With the assistance of other characters revealed by audio chapters, the fictional protagonists break into a secure military installation and manage to deactivate a Forerunner device which is implied to begin the firing sequence of the Halo installations. However, the price paid for the deactivation is a powerful energy transmission alerting the Covenant to the location of Earth.[11] Whole again, Melissa sees how she has been manipulated by the Pious Flea, and returns to her time. I Love Bees ends with the Covenant invading Earth, corresponding to a major plot point in Halo 2.[9]

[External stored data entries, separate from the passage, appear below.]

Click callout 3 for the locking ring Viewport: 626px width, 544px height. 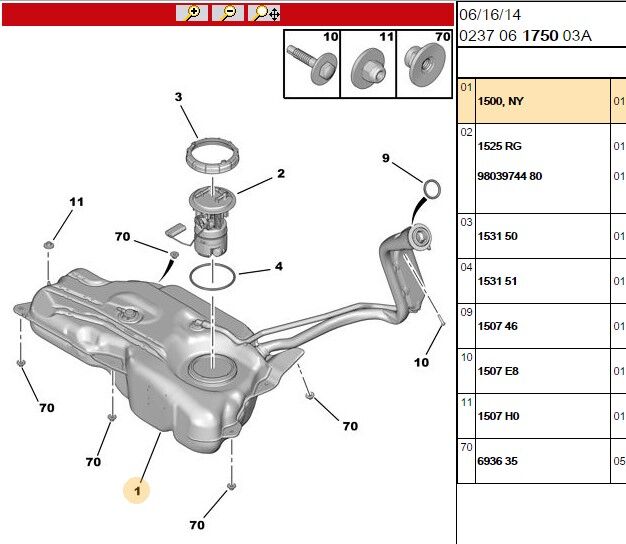pyautogui.click(x=178, y=97)
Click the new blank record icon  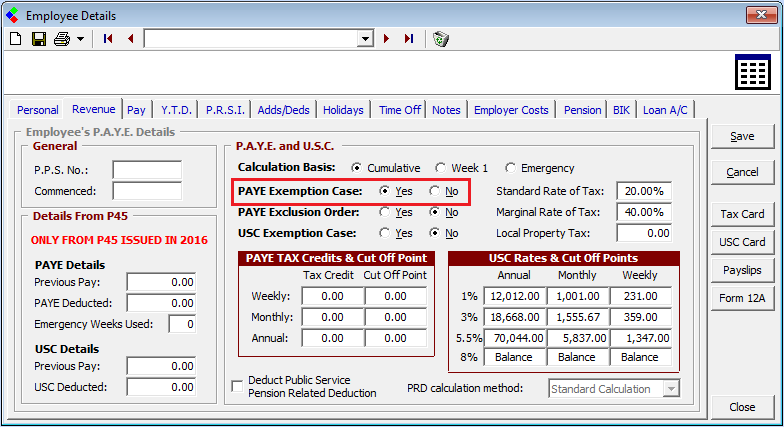[x=15, y=39]
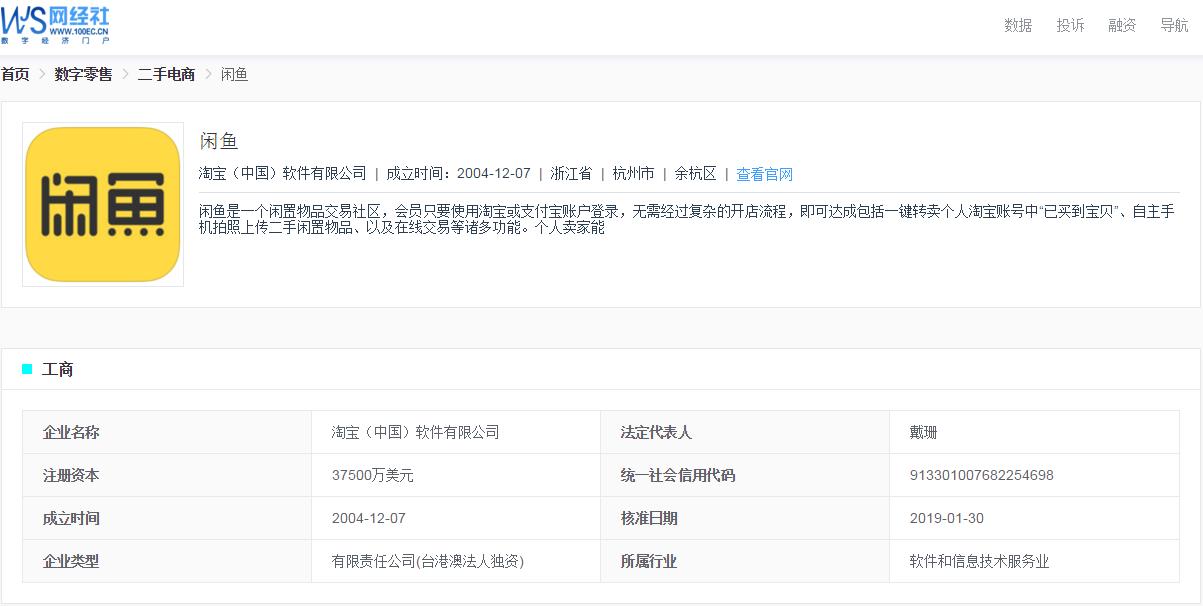Open the 导航 navigation menu
The width and height of the screenshot is (1203, 606).
(x=1173, y=25)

Due to Bungie's commitment to the development of Halo 2 during I Love Bees' run, they were unable to assist 42 Entertainment with story creation, and so the ARG's story is only tangentially related to the main Halo storyline.[12] The events of I Love Bees were, therefore, originally not considered to be Halo canon. In a 2006 interview, however, Bungie's content manager Frank O'Connor expressly confirmed that I Love Bees is part of "things that we embrace as canon."[13] References to elements of I Love Bees have since appeared in the 2006 Halo Graphic Novel[14] and the 2009 Halo Encyclopedia,[15] both of which are official canon.

Development

 
Jordan Weisman, CEO of 42 Entertainment

I Love Bees' developer, 42 Entertainment, was founded by Jordan Weisman, the former creative director for Microsoft's Xbox division. 42 Entertainment had previously created the first ARG, The Beast, which had been used to promote the movie A.I.. Other members of the I Love Bees team included Sean Stewart, a World Fantasy Award-award-winning author who served as I Love Bees' writer, and Jim Stewartson, I Love Bees' technical lead who produced the first commercial 3D game delivered by the internet.[16] Weisman stated that the goal of I Love Bees was to utilize every person who interacted with the game, and to use any electronic resource to do so: "If we could make your toaster print something we would. Anything with an electric current running through it. A single story, a single gaming experience, with no boundaries. A game that is life itself."[17]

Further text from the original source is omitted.